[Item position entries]
#####
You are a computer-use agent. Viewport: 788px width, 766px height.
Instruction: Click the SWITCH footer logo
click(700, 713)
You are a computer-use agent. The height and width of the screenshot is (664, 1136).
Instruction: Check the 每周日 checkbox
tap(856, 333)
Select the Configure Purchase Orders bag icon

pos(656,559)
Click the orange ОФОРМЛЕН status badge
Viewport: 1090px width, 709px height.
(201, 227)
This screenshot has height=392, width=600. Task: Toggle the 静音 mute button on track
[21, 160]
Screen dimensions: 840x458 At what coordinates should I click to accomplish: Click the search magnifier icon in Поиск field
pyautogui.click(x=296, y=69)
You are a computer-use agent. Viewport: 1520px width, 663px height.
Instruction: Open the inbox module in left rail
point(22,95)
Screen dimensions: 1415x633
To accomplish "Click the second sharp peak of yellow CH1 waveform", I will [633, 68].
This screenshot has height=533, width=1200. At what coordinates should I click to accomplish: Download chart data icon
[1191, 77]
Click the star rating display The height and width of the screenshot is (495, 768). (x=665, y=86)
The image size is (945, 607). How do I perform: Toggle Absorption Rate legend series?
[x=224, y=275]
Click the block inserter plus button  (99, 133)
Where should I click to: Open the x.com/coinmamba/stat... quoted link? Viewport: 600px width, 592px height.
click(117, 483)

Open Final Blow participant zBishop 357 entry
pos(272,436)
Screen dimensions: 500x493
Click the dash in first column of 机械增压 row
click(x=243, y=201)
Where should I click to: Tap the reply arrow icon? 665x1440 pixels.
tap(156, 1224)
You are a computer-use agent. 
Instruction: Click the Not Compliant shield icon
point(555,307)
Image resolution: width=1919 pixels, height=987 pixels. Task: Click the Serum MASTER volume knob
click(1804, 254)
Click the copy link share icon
#####
SET TASK
Could you write out the whole listing above again, word for word, with every line unchanged?

EXPECTED OUTPUT
You are a computer-use agent. Viewport: 788px width, 766px height.
Instruction: Click the SWITCH footer logo
click(700, 713)
You are a computer-use agent. The height and width of the screenshot is (664, 1136).
Instruction: Check the 每周日 checkbox
tap(856, 333)
Select the Configure Purchase Orders bag icon

pos(656,559)
Click the orange ОФОРМЛЕН status badge
Viewport: 1090px width, 709px height.
(201, 227)
This screenshot has height=392, width=600. Task: Toggle the 静音 mute button on track
[21, 160]
Screen dimensions: 840x458 At what coordinates should I click to accomplish: Click the search magnifier icon in Поиск field
pyautogui.click(x=296, y=69)
You are a computer-use agent. Viewport: 1520px width, 663px height.
Instruction: Open the inbox module in left rail
point(22,95)
Screen dimensions: 1415x633
To accomplish "Click the second sharp peak of yellow CH1 waveform", I will [633, 68].
This screenshot has height=533, width=1200. At what coordinates should I click to accomplish: Download chart data icon
[1191, 77]
Click the star rating display The height and width of the screenshot is (495, 768). (x=665, y=86)
The image size is (945, 607). How do I perform: Toggle Absorption Rate legend series?
[x=224, y=275]
Click the block inserter plus button  (99, 133)
Where should I click to: Open the x.com/coinmamba/stat... quoted link? Viewport: 600px width, 592px height.
click(117, 483)

Open Final Blow participant zBishop 357 entry
pos(272,436)
Screen dimensions: 500x493
Click the dash in first column of 机械增压 row
click(x=243, y=201)
Where should I click to: Tap the reply arrow icon? 665x1440 pixels.
tap(156, 1224)
You are a computer-use agent. 
Instruction: Click the Not Compliant shield icon
point(555,307)
Image resolution: width=1919 pixels, height=987 pixels. Task: Click the Serum MASTER volume knob
click(1804, 254)
Click the copy link share icon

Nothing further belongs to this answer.